Unprivileged users can create user namespaces, map themselves to a
nonzero uid, and create both privileged (relative to their namespace)
and unprivileged process trees.  This is currently more or less
impossible.  Hallelujah!

You cannot use pA to try to subvert a setuid, setgid, or file-capped
program: if you execute any such program, pA gets cleared and the
resulting evolution rules are unchanged by this patch.

Users with nonzero pA are unlikely to unintentionally leak that
capability.  If they run programs that try to drop privileges, dropping
privileges will still work.

It's worth noting that the degree of paranoia in this patch could
possibly be reduced without causing serious problems.  Specifically, if
we allowed pA to persist across executing non-pA-aware setuid binaries
and across setresuid, then, naively, the only capabilities that could
leak as a result would be the capabilities in pA, and any attacker
*already* has those capabilities.  This would make me nervous, though --
setuid binaries that tried to privilege-separate might fail to do so,
and putting CAP_DAC_READ_SEARCH or CAP_DAC_OVERRIDE into pA could have
unexpected side effects.  (Whether these unexpected side effects would
be exploitable is an open question.) I've therefore taken the more
paranoid route.  We can revisit this later.

An alternative would be to require PR_SET_NO_NEW_PRIVS before setting
ambient capabilities.  I think that this would be annoying and would
make granting otherwise unprivileged users minor ambient capabilities
(CAP_NET_BIND_SERVICE or CAP_NET_RAW for example) much less useful than
it is with this patch.

Records from a collection
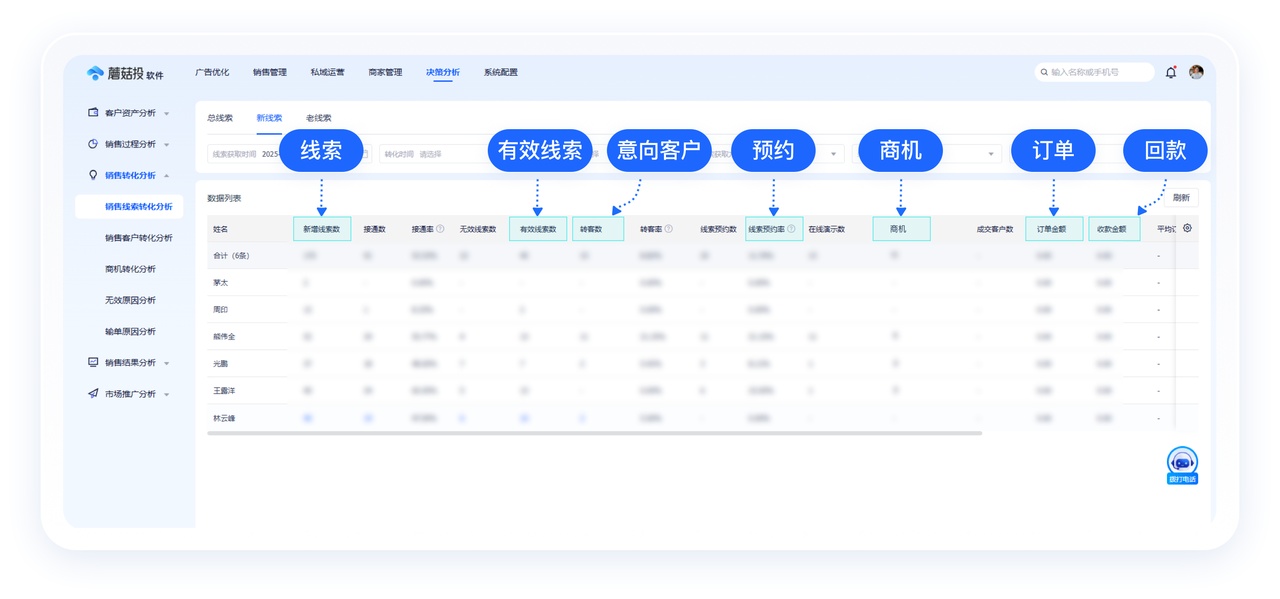Click the floating 拨打电话 assistant icon
Image resolution: width=1280 pixels, height=599 pixels.
[1183, 463]
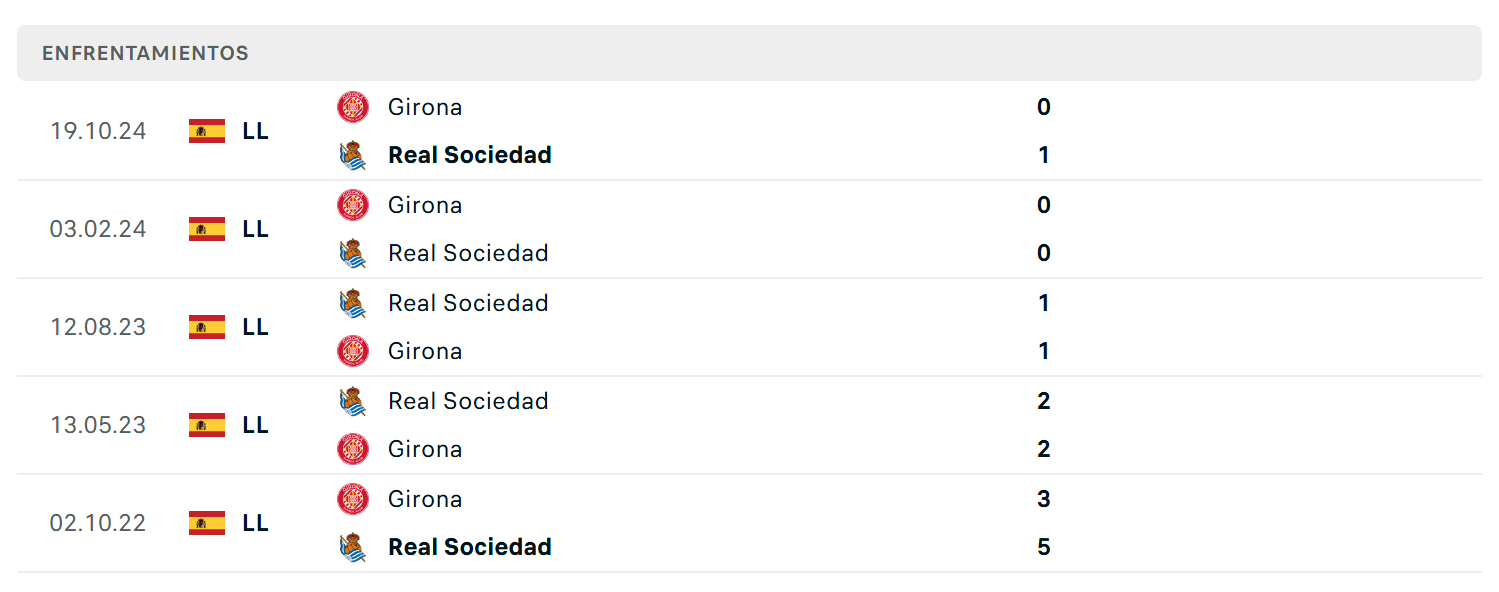Click Girona crest in 19.10.24 match
The height and width of the screenshot is (592, 1499).
tap(353, 107)
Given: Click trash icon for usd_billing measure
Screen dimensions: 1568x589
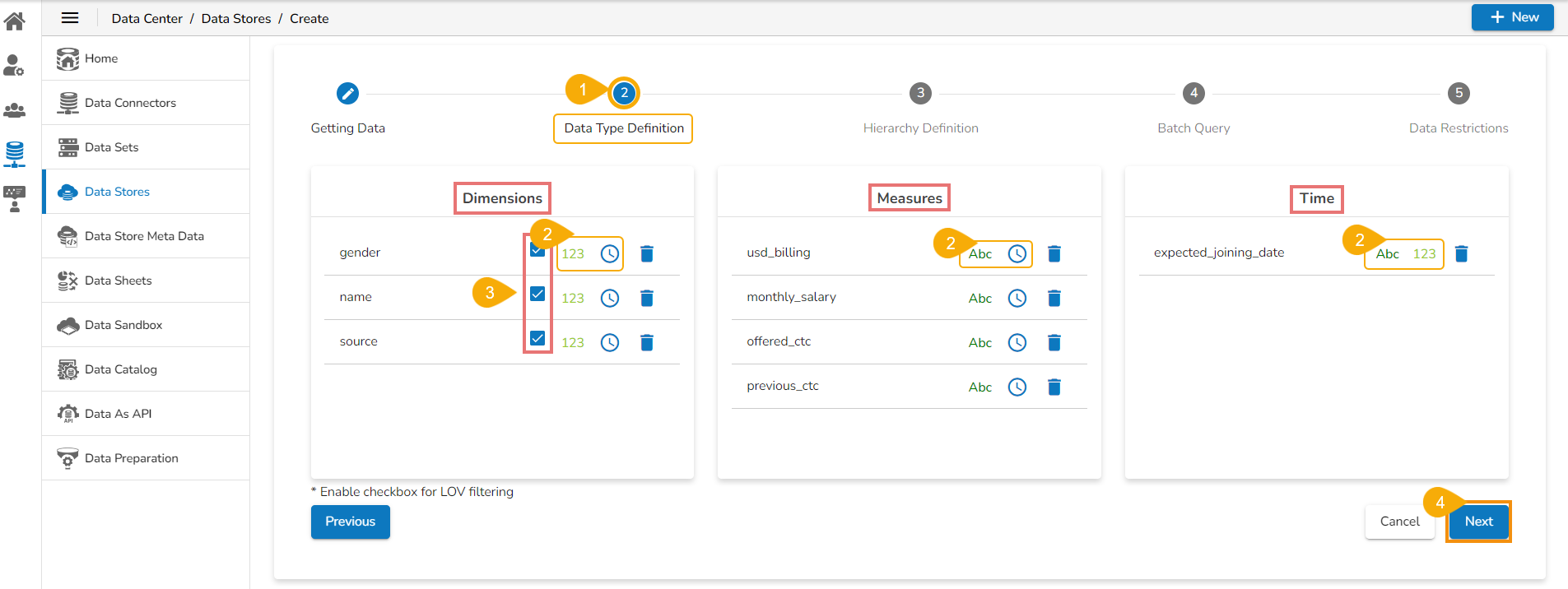Looking at the screenshot, I should (1054, 253).
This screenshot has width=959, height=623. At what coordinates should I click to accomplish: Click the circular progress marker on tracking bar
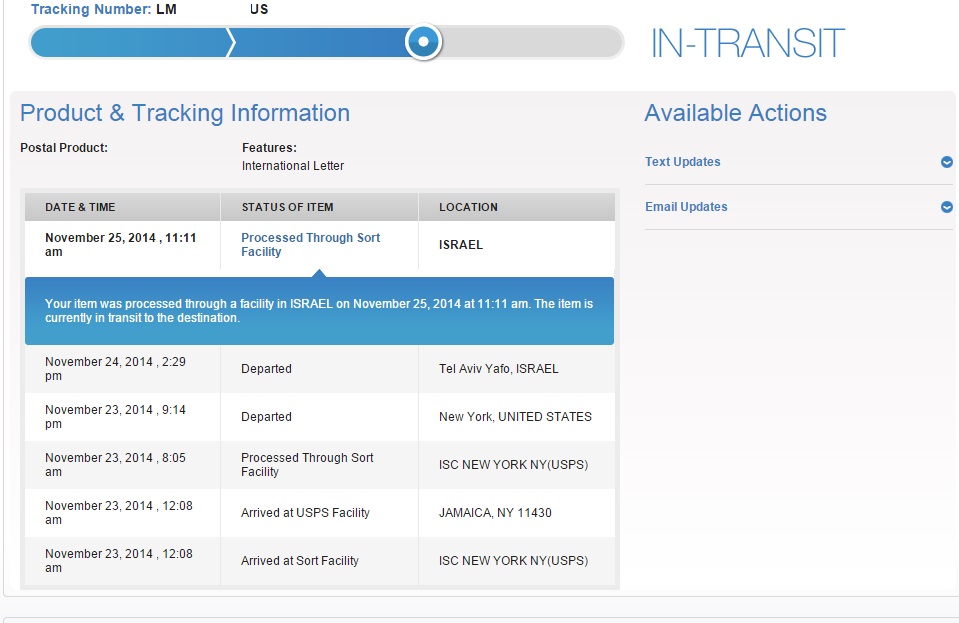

Written instruction: Pick up the passage on ambient capabilities after its final sentence and carry it forward.

Answer to this task:
===== Footnotes =====

[1] Files that are missing the "security.capability" xattr or that have
unrecognized values for that xattr end up with has_cap set to false.
The code that does that appears to be complicated for no good reason.

[2] The libcap capability mask parsers and formatters are dangerously
misleading and the documentation is flat-out wrong.  fE is *not* a mask;
it's a single bit.  This has probably confused every single person who
has tried to use file capabilities.

[3] Linux very confusingly processes both the script and the interpreter
if applicable, for reasons that elude me.  The results from thinking
about a script's file capabilities and/or setuid bits are mostly
discarded.

Preliminary userspace code is here, but it needs updating:
https://git.kernel.org/cgit/linux/kernel/git/luto/util-linux-playground.git/commit/?h=cap_ambient&id=7f5afbd175d2

Here is a test program that can be used to verify the functionality
(from Christoph):

/*
 * Test program for the ambient capabilities. This program spawns a shell
 * that allows running processes with a defined set of capabilities.
 *
 * (C) 2015 Christoph Lameter <cl@linux.com>
 * Released under: GPL v3 or later.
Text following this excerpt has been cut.